Set down a true copy of the data, with all pictures left out.
^^^^
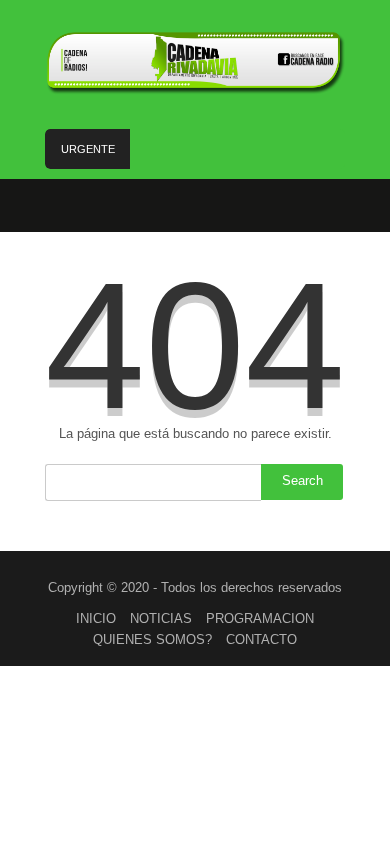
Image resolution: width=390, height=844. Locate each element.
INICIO (96, 618)
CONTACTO (261, 639)
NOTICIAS (161, 618)
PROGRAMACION (260, 618)
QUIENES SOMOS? (152, 639)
^^^^
**Solved problem**.
Image resolution: width=390, height=844. Locate each element.
INICIO (96, 618)
CONTACTO (261, 639)
NOTICIAS (161, 618)
PROGRAMACION (260, 618)
QUIENES SOMOS? (152, 639)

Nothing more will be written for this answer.